## SUPPLIED MATERIAL
+---+

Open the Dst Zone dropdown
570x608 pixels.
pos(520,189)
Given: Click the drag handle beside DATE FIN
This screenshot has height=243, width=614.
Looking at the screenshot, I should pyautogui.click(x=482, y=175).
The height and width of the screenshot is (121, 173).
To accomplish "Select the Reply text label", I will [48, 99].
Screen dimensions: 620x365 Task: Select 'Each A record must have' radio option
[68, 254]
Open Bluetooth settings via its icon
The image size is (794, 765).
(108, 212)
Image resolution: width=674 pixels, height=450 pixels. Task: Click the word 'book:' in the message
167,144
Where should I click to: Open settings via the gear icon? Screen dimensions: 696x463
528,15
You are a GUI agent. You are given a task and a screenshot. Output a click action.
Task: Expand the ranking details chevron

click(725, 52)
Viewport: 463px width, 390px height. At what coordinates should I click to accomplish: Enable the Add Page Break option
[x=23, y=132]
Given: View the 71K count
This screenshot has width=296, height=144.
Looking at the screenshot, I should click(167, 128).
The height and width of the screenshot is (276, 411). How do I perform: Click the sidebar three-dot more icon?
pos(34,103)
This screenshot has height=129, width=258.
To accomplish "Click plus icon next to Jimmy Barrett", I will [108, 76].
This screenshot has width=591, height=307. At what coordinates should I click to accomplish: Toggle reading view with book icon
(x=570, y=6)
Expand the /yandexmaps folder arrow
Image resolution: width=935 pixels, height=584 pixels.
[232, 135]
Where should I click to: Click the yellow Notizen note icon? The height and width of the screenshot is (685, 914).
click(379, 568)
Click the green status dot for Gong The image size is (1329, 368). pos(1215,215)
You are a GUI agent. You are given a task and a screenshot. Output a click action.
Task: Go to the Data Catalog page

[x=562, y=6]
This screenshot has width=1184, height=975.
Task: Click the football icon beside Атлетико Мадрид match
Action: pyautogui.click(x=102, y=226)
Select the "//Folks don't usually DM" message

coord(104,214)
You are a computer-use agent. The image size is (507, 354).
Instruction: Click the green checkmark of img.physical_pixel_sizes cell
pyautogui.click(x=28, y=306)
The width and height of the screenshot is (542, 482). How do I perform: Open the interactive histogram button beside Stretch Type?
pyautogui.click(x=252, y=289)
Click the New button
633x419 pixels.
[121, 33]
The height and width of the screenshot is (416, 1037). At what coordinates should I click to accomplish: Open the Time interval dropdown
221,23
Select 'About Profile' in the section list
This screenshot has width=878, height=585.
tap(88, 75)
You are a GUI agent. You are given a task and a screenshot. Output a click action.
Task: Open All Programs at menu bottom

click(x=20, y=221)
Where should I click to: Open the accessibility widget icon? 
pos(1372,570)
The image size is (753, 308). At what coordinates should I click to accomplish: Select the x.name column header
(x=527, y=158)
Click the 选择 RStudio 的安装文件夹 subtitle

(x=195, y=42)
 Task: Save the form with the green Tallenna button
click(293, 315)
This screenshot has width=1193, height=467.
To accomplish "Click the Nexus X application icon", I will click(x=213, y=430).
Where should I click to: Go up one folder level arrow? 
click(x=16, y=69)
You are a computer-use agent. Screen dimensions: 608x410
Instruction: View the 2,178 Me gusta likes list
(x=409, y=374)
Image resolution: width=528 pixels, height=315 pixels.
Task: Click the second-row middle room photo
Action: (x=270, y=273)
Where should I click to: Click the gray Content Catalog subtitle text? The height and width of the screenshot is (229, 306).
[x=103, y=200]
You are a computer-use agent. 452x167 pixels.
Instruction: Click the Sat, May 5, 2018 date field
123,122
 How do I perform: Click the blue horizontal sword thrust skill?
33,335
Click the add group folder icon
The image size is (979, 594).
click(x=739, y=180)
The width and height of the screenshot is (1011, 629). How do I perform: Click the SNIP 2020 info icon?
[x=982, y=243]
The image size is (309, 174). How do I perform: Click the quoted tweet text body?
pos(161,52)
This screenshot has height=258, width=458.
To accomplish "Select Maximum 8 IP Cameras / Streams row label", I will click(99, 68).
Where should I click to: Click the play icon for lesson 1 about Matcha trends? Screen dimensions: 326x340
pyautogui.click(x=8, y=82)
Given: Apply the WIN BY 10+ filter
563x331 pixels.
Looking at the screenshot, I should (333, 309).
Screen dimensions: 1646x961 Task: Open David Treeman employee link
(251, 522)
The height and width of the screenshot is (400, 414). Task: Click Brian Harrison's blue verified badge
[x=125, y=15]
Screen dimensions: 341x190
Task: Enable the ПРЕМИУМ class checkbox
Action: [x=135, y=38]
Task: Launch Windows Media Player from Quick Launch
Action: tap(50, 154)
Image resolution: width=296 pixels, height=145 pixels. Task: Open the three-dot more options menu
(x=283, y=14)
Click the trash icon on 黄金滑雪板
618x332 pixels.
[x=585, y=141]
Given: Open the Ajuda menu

+---+

## PROMPT
Each record is to be retyped exactly as written.

## YOUR RESPONSE
Open the Dst Zone dropdown
570x608 pixels.
pos(520,189)
Given: Click the drag handle beside DATE FIN
This screenshot has height=243, width=614.
Looking at the screenshot, I should pyautogui.click(x=482, y=175).
The height and width of the screenshot is (121, 173).
To accomplish "Select the Reply text label", I will [48, 99].
Screen dimensions: 620x365 Task: Select 'Each A record must have' radio option
[68, 254]
Open Bluetooth settings via its icon
The image size is (794, 765).
(108, 212)
Image resolution: width=674 pixels, height=450 pixels. Task: Click the word 'book:' in the message
167,144
Where should I click to: Open settings via the gear icon? Screen dimensions: 696x463
528,15
You are a GUI agent. You are given a task and a screenshot. Output a click action.
Task: Expand the ranking details chevron

click(725, 52)
Viewport: 463px width, 390px height. At what coordinates should I click to accomplish: Enable the Add Page Break option
[x=23, y=132]
Given: View the 71K count
This screenshot has width=296, height=144.
Looking at the screenshot, I should click(167, 128).
The height and width of the screenshot is (276, 411). How do I perform: Click the sidebar three-dot more icon?
pos(34,103)
This screenshot has height=129, width=258.
To accomplish "Click plus icon next to Jimmy Barrett", I will [108, 76].
This screenshot has width=591, height=307. At what coordinates should I click to accomplish: Toggle reading view with book icon
(x=570, y=6)
Expand the /yandexmaps folder arrow
Image resolution: width=935 pixels, height=584 pixels.
[232, 135]
Where should I click to: Click the yellow Notizen note icon? The height and width of the screenshot is (685, 914).
click(379, 568)
Click the green status dot for Gong The image size is (1329, 368). pos(1215,215)
You are a GUI agent. You are given a task and a screenshot. Output a click action.
Task: Go to the Data Catalog page

[x=562, y=6]
This screenshot has width=1184, height=975.
Task: Click the football icon beside Атлетико Мадрид match
Action: pyautogui.click(x=102, y=226)
Select the "//Folks don't usually DM" message

coord(104,214)
You are a computer-use agent. The image size is (507, 354).
Instruction: Click the green checkmark of img.physical_pixel_sizes cell
pyautogui.click(x=28, y=306)
The width and height of the screenshot is (542, 482). How do I perform: Open the interactive histogram button beside Stretch Type?
pyautogui.click(x=252, y=289)
Click the New button
633x419 pixels.
[121, 33]
The height and width of the screenshot is (416, 1037). At what coordinates should I click to accomplish: Open the Time interval dropdown
221,23
Select 'About Profile' in the section list
This screenshot has width=878, height=585.
tap(88, 75)
You are a GUI agent. You are given a task and a screenshot. Output a click action.
Task: Open All Programs at menu bottom

click(x=20, y=221)
Where should I click to: Open the accessibility widget icon? 
pos(1372,570)
The image size is (753, 308). At what coordinates should I click to accomplish: Select the x.name column header
(x=527, y=158)
Click the 选择 RStudio 的安装文件夹 subtitle

(x=195, y=42)
 Task: Save the form with the green Tallenna button
click(293, 315)
This screenshot has width=1193, height=467.
To accomplish "Click the Nexus X application icon", I will click(x=213, y=430).
Where should I click to: Go up one folder level arrow? 
click(x=16, y=69)
You are a computer-use agent. Screen dimensions: 608x410
Instruction: View the 2,178 Me gusta likes list
(x=409, y=374)
Image resolution: width=528 pixels, height=315 pixels.
Task: Click the second-row middle room photo
Action: (x=270, y=273)
Where should I click to: Click the gray Content Catalog subtitle text? The height and width of the screenshot is (229, 306).
[x=103, y=200]
You are a computer-use agent. 452x167 pixels.
Instruction: Click the Sat, May 5, 2018 date field
123,122
 How do I perform: Click the blue horizontal sword thrust skill?
33,335
Click the add group folder icon
The image size is (979, 594).
click(x=739, y=180)
The width and height of the screenshot is (1011, 629). How do I perform: Click the SNIP 2020 info icon?
[x=982, y=243]
The image size is (309, 174). How do I perform: Click the quoted tweet text body?
pos(161,52)
This screenshot has height=258, width=458.
To accomplish "Select Maximum 8 IP Cameras / Streams row label", I will click(99, 68).
Where should I click to: Click the play icon for lesson 1 about Matcha trends? Screen dimensions: 326x340
pyautogui.click(x=8, y=82)
Given: Apply the WIN BY 10+ filter
563x331 pixels.
Looking at the screenshot, I should (333, 309).
Screen dimensions: 1646x961 Task: Open David Treeman employee link
(251, 522)
The height and width of the screenshot is (400, 414). Task: Click Brian Harrison's blue verified badge
[x=125, y=15]
Screen dimensions: 341x190
Task: Enable the ПРЕМИУМ class checkbox
Action: [x=135, y=38]
Task: Launch Windows Media Player from Quick Launch
Action: tap(50, 154)
Image resolution: width=296 pixels, height=145 pixels. Task: Open the three-dot more options menu
(x=283, y=14)
Click the trash icon on 黄金滑雪板
618x332 pixels.
[x=585, y=141]
Given: Open the Ajuda menu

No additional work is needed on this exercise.